• Instructions for the task: An exact reprint of all the records is the expected answer.
[Supplied information Boundary: Start]
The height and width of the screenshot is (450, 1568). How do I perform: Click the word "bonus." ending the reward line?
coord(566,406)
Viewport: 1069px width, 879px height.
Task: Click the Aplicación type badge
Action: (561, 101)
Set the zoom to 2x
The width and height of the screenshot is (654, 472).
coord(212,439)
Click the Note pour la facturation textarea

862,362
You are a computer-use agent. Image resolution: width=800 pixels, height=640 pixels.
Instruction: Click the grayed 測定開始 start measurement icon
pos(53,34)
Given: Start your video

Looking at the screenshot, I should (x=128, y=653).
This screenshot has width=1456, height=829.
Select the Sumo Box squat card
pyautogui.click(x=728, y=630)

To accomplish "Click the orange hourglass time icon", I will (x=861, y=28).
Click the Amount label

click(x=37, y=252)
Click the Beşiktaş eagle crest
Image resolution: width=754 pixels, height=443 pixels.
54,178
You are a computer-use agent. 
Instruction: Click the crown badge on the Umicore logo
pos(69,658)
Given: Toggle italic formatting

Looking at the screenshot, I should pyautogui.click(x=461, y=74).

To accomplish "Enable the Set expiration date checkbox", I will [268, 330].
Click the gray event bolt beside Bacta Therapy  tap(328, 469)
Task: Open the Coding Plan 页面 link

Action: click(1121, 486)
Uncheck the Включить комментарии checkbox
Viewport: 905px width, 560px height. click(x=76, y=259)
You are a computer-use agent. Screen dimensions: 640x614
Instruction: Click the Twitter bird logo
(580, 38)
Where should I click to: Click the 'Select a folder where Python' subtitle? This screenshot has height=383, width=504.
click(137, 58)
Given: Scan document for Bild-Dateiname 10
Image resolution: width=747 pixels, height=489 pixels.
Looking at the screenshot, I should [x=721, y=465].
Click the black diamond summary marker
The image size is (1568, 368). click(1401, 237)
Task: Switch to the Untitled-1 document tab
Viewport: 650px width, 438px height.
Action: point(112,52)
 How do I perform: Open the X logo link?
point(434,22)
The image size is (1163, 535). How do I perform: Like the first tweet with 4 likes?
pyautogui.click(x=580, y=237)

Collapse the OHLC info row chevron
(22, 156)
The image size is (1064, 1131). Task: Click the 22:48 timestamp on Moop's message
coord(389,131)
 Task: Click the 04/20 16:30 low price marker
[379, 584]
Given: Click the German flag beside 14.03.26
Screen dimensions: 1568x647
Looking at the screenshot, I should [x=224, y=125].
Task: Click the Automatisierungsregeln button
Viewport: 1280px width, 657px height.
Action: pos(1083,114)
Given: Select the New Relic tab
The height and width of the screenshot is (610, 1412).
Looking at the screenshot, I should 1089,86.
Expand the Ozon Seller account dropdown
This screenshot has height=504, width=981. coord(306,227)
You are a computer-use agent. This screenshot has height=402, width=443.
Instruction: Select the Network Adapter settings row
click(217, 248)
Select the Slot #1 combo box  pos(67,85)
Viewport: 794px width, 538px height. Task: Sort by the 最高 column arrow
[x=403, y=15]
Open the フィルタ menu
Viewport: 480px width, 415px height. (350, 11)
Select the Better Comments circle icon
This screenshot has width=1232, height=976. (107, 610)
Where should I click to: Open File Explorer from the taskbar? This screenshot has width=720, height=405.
[Supplied information Boundary: End]
• Output for this exercise:
The height and width of the screenshot is (450, 1568). How do I perform: Click the word "bonus." ending the reward line?
coord(566,406)
Viewport: 1069px width, 879px height.
Task: Click the Aplicación type badge
Action: (561, 101)
Set the zoom to 2x
The width and height of the screenshot is (654, 472).
coord(212,439)
Click the Note pour la facturation textarea

862,362
You are a computer-use agent. Image resolution: width=800 pixels, height=640 pixels.
Instruction: Click the grayed 測定開始 start measurement icon
pos(53,34)
Given: Start your video

Looking at the screenshot, I should (x=128, y=653).
This screenshot has width=1456, height=829.
Select the Sumo Box squat card
pyautogui.click(x=728, y=630)

To accomplish "Click the orange hourglass time icon", I will (x=861, y=28).
Click the Amount label

click(x=37, y=252)
Click the Beşiktaş eagle crest
Image resolution: width=754 pixels, height=443 pixels.
54,178
You are a computer-use agent. 
Instruction: Click the crown badge on the Umicore logo
pos(69,658)
Given: Toggle italic formatting

Looking at the screenshot, I should pyautogui.click(x=461, y=74).

To accomplish "Enable the Set expiration date checkbox", I will [268, 330].
Click the gray event bolt beside Bacta Therapy  tap(328, 469)
Task: Open the Coding Plan 页面 link

Action: click(1121, 486)
Uncheck the Включить комментарии checkbox
Viewport: 905px width, 560px height. click(x=76, y=259)
You are a computer-use agent. Screen dimensions: 640x614
Instruction: Click the Twitter bird logo
(580, 38)
Where should I click to: Click the 'Select a folder where Python' subtitle? This screenshot has height=383, width=504.
click(137, 58)
Given: Scan document for Bild-Dateiname 10
Image resolution: width=747 pixels, height=489 pixels.
Looking at the screenshot, I should [x=721, y=465].
Click the black diamond summary marker
The image size is (1568, 368). click(1401, 237)
Task: Switch to the Untitled-1 document tab
Viewport: 650px width, 438px height.
Action: point(112,52)
 How do I perform: Open the X logo link?
point(434,22)
The image size is (1163, 535). How do I perform: Like the first tweet with 4 likes?
pyautogui.click(x=580, y=237)

Collapse the OHLC info row chevron
(22, 156)
The image size is (1064, 1131). Task: Click the 22:48 timestamp on Moop's message
coord(389,131)
 Task: Click the 04/20 16:30 low price marker
[379, 584]
Given: Click the German flag beside 14.03.26
Screen dimensions: 1568x647
Looking at the screenshot, I should [x=224, y=125].
Task: Click the Automatisierungsregeln button
Viewport: 1280px width, 657px height.
Action: pos(1083,114)
Given: Select the New Relic tab
The height and width of the screenshot is (610, 1412).
Looking at the screenshot, I should 1089,86.
Expand the Ozon Seller account dropdown
This screenshot has height=504, width=981. coord(306,227)
You are a computer-use agent. This screenshot has height=402, width=443.
Instruction: Select the Network Adapter settings row
click(217, 248)
Select the Slot #1 combo box  pos(67,85)
Viewport: 794px width, 538px height. Task: Sort by the 最高 column arrow
[x=403, y=15]
Open the フィルタ menu
Viewport: 480px width, 415px height. (350, 11)
Select the Better Comments circle icon
This screenshot has width=1232, height=976. (107, 610)
Where should I click to: Open File Explorer from the taskbar? This screenshot has width=720, height=405.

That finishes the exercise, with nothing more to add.